September 21st – The fungi are appearing thick and fast now, with the damper, cooler weather as is normal for autumn. Spotted near Clayhanger when homeward bound, this shaggy ink cap was a decent, large specimen and had there been more than one, might have been decent eating.

Used to see loads of these when I was a kid, but in recent years they appear to be rarer, which is a shame. They’re nice lightly fried.

#365daysofbiking It’s because I’m a fun guy:

September 11th  – Riding down a post-rain Goscote cycleway, the edges of the trail were dotted with mushrooms and toadstools, I’m fairly but not absolutely sure of the identity of the large, spotted specimens: I think they’re blushers but could, at a pinch, be shaggy parasols. I welcome further views on that.

The field mushrooms were copious, and I got out my cotton bag and plugged about 2lb of them, which made a lovely accompaniment to my evening meal.

August 18th – In spite of my earlier feeling that we were in for a thin harvest, the hedgerows and woodlands are laden with berries, nuts and fruit this year. I noted on Brownhills Common that the elderberries were now showing well and in abundance, which is good news for local winemakers, who will produce a dark red, strong and face-numbing drink from these shiny, dark berries.

And long may it continue!

August 7th – Also showing a good, plump and juicy crop this year are the blackberries, so profuse at the moment, everywhere I go they’re so ripe they’re falling off the brambles. I see plenty of folks picking them, but there are just so many.

If you’re a crumble fan, get out there. These wonderful fruits are fee and so sweet and tasty this year.

Data records:
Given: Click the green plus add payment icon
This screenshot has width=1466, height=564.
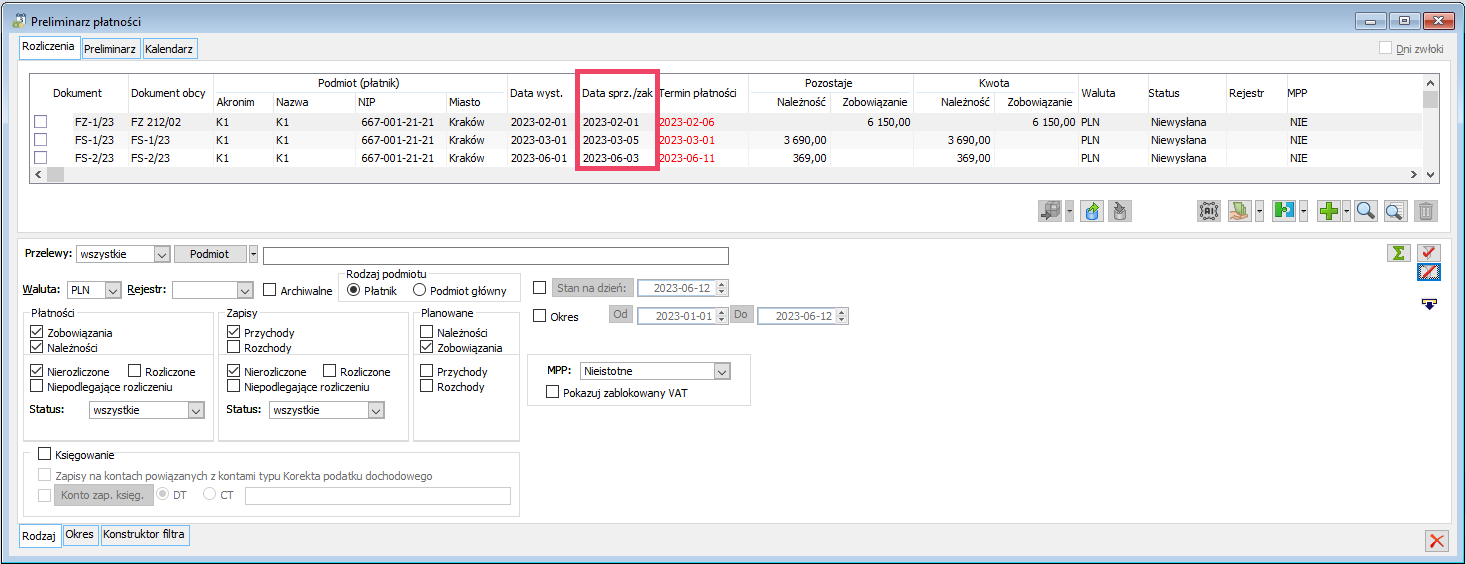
---
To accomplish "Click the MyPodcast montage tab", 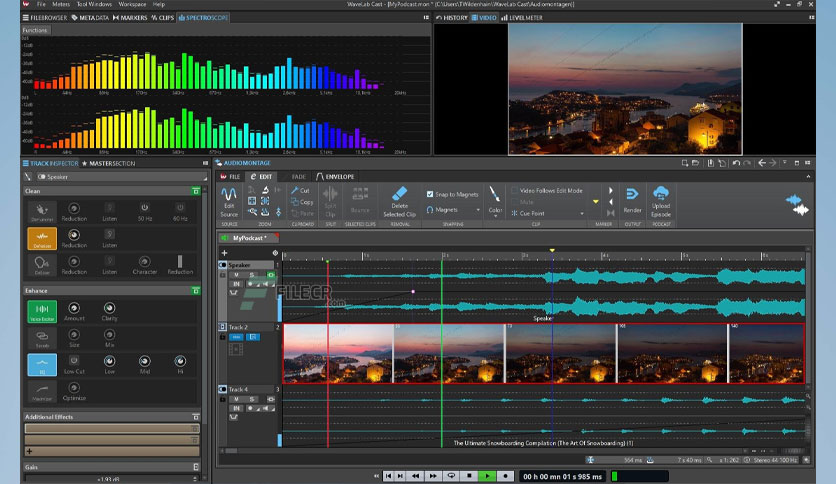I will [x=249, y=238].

Given instruction: According to the foraging diary, about how much field mushroom did the writer pick on the Goscote cycleway?

Task result: About 2lb.